Ad esempio, inserendo due supporti divisi a metà in quattro punti dell'alveare si avrà all'interno dell'alveare una quantità di feromone superiore a 2 regina equivalenti, superiore cioé al massimo presente in natura. Con un adeguato numero di melari per mantenere accettabile la densità delle api e permettere la circolazione del feromone si può essere in questo caso molto sicuri che la famiglia non sciamerà ( finchè i supporti contengono feromone) . Rimane da verificare se questa pratica è economicamente sensata. Per fioriture pregiate, concomitanti alla sciamatura, come sono l'acacia al nord e l'arancio al sud, riuscire a mantenere le famiglie in produzione qualche giorno in più prima della sciamatura o portasse alla produzione un numero maggiore, può significare un aumento di reddito tale da giustificare l'investimento.

In aggiunta, sappiamo dall'esperienza che quando la famiglia comincia a raccogliere l'istinto alla sciamatura diminuisce.
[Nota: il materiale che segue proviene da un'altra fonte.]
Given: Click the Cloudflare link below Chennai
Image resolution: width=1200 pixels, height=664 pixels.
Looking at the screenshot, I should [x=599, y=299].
L'aggiunta di feromone mandibolare può perciò essere una buona tecnica per portare un maggior numero di famiglie sul primo raccolto e su questo mantenerle tenendo anche in conto che la presenza di feromone costituisce uno stimolo all'allevamento di covata. Come già scritto, quest'aumento risulta del 18% per i nuclei e del 6% per le famiglie da produzione. Certo a prima vista il 6% di covata in più non sembra qualcosa di enorme. Si può far osservare che il 6% di api in più sull'acacia può essere la differenza fra andare a melario e non andarci e che secondo gli studi di Farrar il 6% di api in più diventa quasi il 10 % in più per la produzione di miele. Altri vantaggi di una popolazione più grande si avranno anche sulle fioriture successive, sulle quali la differenza di popolazione (che si sviluppa in maniera esponenziale ) potrebbe diventare intorno al 15 %.. Dunque un valido aiuto, che ognuno potrà utilizzare a suo modo e misura tenendo conto che gli effetti saranno sempre fortemente dipendenti dalla qualità delle regine che si possiedono. Ma anche la possibilità di poter aiutare quelle meno dotate appare interessante dal profilo della produttività.